══ GIVEN RECORDS

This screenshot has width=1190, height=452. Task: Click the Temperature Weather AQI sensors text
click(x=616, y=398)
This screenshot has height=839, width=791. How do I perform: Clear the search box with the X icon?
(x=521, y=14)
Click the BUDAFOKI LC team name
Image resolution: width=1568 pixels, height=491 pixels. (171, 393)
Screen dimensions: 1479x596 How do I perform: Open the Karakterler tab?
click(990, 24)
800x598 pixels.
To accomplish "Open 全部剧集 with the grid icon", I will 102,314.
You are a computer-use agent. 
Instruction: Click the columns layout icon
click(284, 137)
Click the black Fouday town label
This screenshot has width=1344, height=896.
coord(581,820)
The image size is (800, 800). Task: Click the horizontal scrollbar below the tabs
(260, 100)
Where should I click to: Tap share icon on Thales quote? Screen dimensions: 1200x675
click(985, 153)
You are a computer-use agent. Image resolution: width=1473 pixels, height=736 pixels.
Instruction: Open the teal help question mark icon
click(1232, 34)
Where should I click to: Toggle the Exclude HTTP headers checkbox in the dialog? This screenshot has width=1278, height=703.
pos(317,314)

════

[THE PROBLEM]:
Please count how many lines of the records include "computer", giving the number and nothing else.

[YOUR RESPONSE]:
2